6. The chief reason to address issues of long-term retention is to ensure ongoing access to works; preservation of an object in itself is an insufficient end.
Our task is to consider how to ensure that a researcher in 2099 may reasonably consult texts, images, programs and the whole array of digital creations produced in the wrapper of an electronic journal in 1999. This assignment is complex, given the number of parties with vested interests in document survival. Outlined below are descriptions of categories of stakeholders, their missions, their interest in long-term retention, and their relationship to other stakeholders. Categories considered are author, university, publisher, scholarly society, information service provider, library, and government agency. In several cases there is overlap within the sets of stakeholders, but there are also differentiated goals that separate them from one another in some instances. These goals are not always congruent: they can be in overt or in silent conflict.

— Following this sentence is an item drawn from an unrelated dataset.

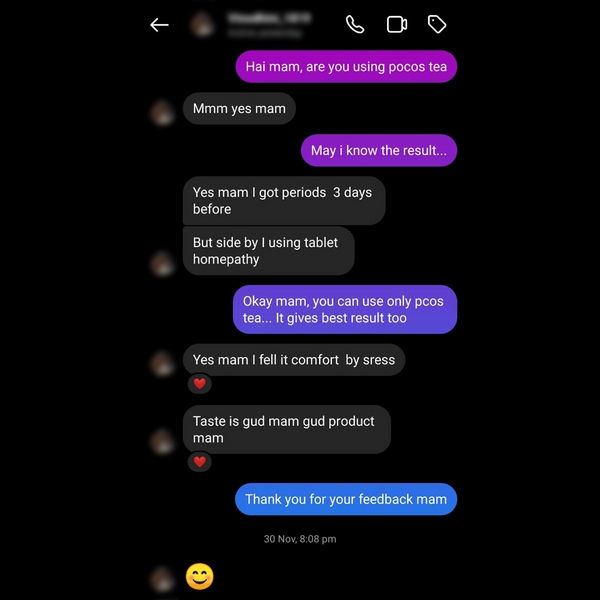The width and height of the screenshot is (600, 600).
Task: Tap the smiling emoji message
Action: click(199, 576)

Author (Scholarly communicator)
Mission: to advance the frontiers of knowledge through recording research findings and scholarly analysis for transmission through an enduring medium to the public.
Interest in Long-Term Retention: As the creator of the work, the author has an intellectual investment and numerous grounds for wanting to see that his ideas live on. The author can take satisfaction in knowing that his influence continues beyond his lifetime and extends into the future. He, or his heirs, may derive financial benefit from his intellectual property. Association with the publication of something of lasting significance enhances the reputation of the scholar and confers status and material advantages, such as career advancement, higher salaries, and awards. Publication in a peer-reviewed journal offers the author the opportunity to disseminate his research or ideas conveniently to a broad population of interested readers. Although communication may be the primary objective for publication, the slowness with which authors have embraced digital publishing suggests a tangle of other motives, since Web-based materials demonstrably are capable of reaching orders of magnitude higher "circulation" than paper equivalents.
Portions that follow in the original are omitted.